Chapter 13 bankruptcy - A form of personal bankruptcy that allows individual debtors and married couples to repay their debts over a period of 3 to 5 years. Businesses are not allowed to file this type of bankruptcy.
Chapter 11 bankruptcy - A form of business bankruptcy, that allows a business to restructure their debts and repay them under negotiated terms with their creditors. It also allows the corporate debtor to sever many types of employment contracts and other agreements that may hinder the company financially.
Meeting of the Creditors (aka 341 meeting) - This is the meeting that the debtor has with the bankruptcy trustee and any creditors who have questions about the bankruptcy case. It is rare that creditors actually show up to this meeting.

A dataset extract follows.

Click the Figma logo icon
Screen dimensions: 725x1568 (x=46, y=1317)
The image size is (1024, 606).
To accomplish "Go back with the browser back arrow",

Transfer - A movement of assets from the debtor to another person or entity. For example, if a debtor puts their house in their parents' name right before the bankruptcy, it is considered a transfer. If a transfer is made right before the bankruptcy is filed, it may be disallowed by the bankruptcy trustee.
Gift - A charitable contribution made either to outsiders such as religious and non-profit organizations or to insiders such as family and friends. Like transfers if the gift is made right before the bankruptcy filing, it may be disallowed by the bankruptcy court.